Source information:
=== Section Start ===

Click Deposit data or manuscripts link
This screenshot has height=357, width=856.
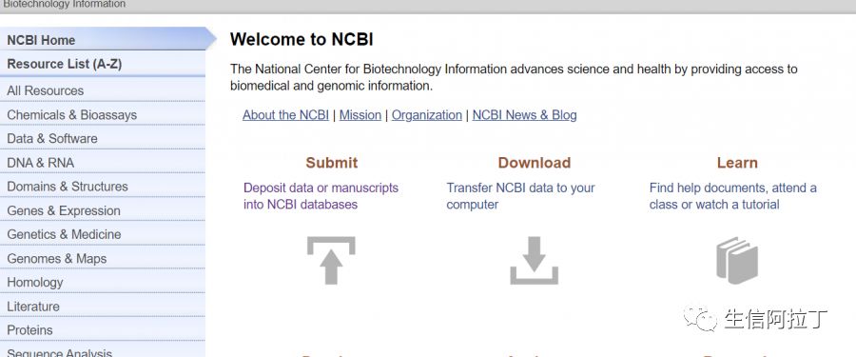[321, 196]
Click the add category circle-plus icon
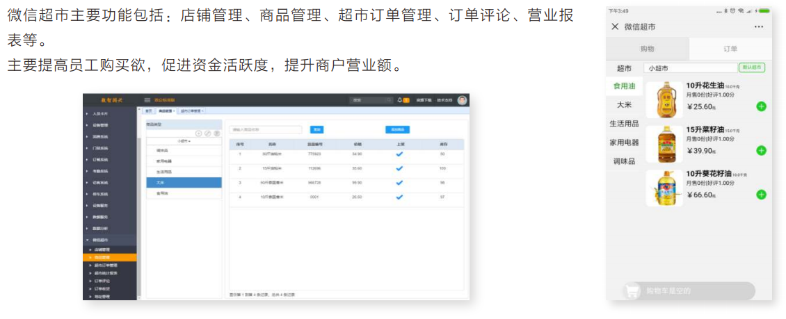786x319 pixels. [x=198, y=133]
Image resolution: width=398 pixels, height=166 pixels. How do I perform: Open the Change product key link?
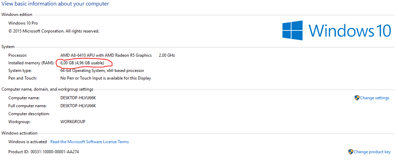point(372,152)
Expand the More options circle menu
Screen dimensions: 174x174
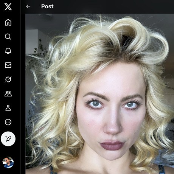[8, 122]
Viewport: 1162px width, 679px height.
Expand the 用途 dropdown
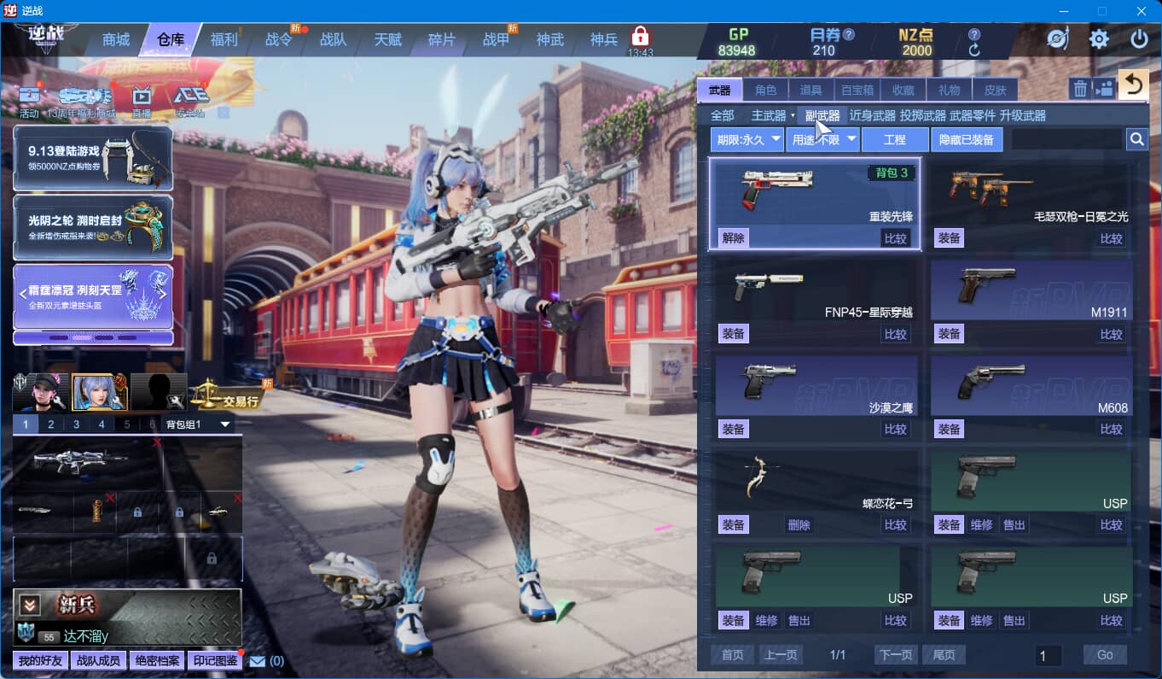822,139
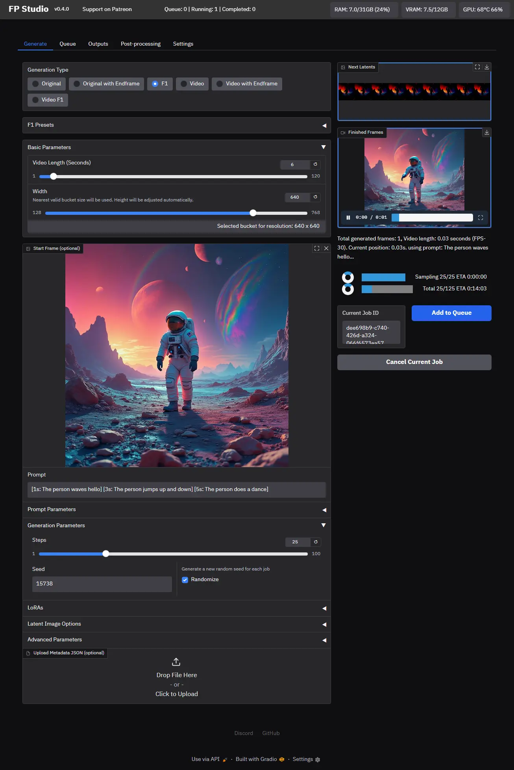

=== Section End ===

Instructions to follow: Every line from the one containing "Image resolution: width=398" through the end of the records is to be returned exactly, and those lines alone; pictures are dropped.

Finished task:
Image resolution: width=398 pixels, height=166 pixels. How do I perform: Open the Change product key link?
point(372,152)
Expand the More options circle menu
Screen dimensions: 174x174
[8, 122]
Viewport: 1162px width, 679px height.
Expand the 用途 dropdown
822,139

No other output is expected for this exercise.